M. Machar a également exprimé son espoir de voir une paix aboutir.

"Il y a une chance pour la paix et il y a un moyen d'y parvenir", a-t-il indiqué, dans son premier commentaire à la presse depuis plus de deux ans.

Le Soudan du Sud a obtenu son indépendance du Soudan en 2011. Le pays s'est enfoncé dans une guerre civile fin 2013 quand M. Kiir a accusé son ancien vice-président, Riek Machar, de fomenter un coup d'Etat.

Le conflit a fait des dizaines de milliers de morts et des millions de déplacés. Des centaines de milliers ont trouvé refuge au Soudan, selon l'ONU.

De gauche à droite, le président ougandais Yoweri Museveni, le président soudanais Omar al-Bashir et le président sud-soudanais Salva Kiir participent à une réunion de paix à Khartoum le 25 juin 2018.
De gauche à droite, le président ougandais Yoweri Museveni, le président soudanais Omar al-Bashir et le président sud-soudanais Salva Kiir participent à une réunion de paix à Khartoum le 25 juin 2018.

Deux semaines de discussions

Un accord de paix a volé en éclats en 2016, poussant M. Machar à fuir son pays. Leur rencontre mercredi à Addis Abeba était la première en deux ans entre les deux personnalités, mais ces pourparlers ont pris une mauvaise tournure, le gouvernement sud-soudanais affirmant que Riek Machar, chef du SPLM-IO (Mouvement populaire de libération du Soudan - Opposition), n'avait pas sa place dans un gouvernement d'union nationale.

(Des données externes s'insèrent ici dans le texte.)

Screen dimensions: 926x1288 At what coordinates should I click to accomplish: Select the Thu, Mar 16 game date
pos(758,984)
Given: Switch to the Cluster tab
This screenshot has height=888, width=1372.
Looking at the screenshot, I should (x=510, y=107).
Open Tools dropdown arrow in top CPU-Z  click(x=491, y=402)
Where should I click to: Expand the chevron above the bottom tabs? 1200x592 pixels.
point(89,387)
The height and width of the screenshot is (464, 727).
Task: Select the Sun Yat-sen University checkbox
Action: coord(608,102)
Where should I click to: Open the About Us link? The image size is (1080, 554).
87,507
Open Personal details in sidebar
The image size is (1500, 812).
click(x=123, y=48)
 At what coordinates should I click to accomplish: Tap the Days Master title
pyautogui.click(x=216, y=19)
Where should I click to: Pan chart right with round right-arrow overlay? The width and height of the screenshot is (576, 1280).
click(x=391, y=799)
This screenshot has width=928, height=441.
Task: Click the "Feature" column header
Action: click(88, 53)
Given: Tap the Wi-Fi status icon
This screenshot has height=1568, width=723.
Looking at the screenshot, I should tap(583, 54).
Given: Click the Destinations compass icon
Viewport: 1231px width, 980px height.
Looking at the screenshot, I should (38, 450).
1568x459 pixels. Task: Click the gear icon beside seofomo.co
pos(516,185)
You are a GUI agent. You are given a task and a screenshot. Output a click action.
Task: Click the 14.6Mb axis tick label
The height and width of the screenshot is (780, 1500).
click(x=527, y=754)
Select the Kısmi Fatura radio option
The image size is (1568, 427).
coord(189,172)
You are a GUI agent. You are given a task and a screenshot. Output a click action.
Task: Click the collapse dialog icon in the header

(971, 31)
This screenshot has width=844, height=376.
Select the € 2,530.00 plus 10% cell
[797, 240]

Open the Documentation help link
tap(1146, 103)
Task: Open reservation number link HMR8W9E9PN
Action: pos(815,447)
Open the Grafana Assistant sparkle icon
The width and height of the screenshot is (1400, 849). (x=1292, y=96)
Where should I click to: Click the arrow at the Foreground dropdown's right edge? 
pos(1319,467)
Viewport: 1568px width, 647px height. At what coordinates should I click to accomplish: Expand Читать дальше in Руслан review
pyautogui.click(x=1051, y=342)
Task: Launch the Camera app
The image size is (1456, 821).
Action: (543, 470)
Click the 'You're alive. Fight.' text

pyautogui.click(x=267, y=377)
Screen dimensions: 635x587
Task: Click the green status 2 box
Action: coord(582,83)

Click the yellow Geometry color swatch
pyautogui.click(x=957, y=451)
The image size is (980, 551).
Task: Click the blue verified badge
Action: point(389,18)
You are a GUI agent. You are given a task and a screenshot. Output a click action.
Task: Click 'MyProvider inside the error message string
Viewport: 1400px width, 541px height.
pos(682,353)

Pour cette nouvelle série de pourparlers, le chef de la diplomatie soudanaise Al-Dirdiri Mohamed Ahmed a également exprimé devant la presse son souhait de voir "une percée pour régler cet épineux conflit".

>> Lire aussi : Le gouvernement sud-soudanais dit en "avoir assez" de Riek Machar

Il n'est pas clair combien de temps les deux dirigeants vont rester à Khartoum mais les discussions entre leurs délégations respectives sont prévues pour durer deux semaines. Elles doivent notamment aborder des questions épineuses comme le partage du pouvoir et les modalités de sécurité au Soudan du Sud, selon les autorités.

Les deux délégations se rendront ensuite à Nairobi au Kenya pour d'autres discussions.

Début juin, le Conseil de sécurité de l'ONU a menacé les factions belligérantes de sanctions si elles ne parvenaient pas à mettre fin à la guerre civile.

"La crise au Soudan du Sud a un impact sur la stabilité de toute la région, c'est pourquoi la communauté internationale pense à imposer des sanctions. Mais le Soudan rejette l'application de sanctions (...) car cela ne fera qu'augmenter la souffrance du peuple sud-soudanais", a affirmé M. Béchir.

La résolution, présentée par les Etats-Unis, demande au secrétaire général de l'ONU Antonio Guterres de l'informer d'ici le 30 juin si le cessez-le-feu entré en vigueur en décembre tient toujours et si les deux parties "sont parvenues à un accord politique viable".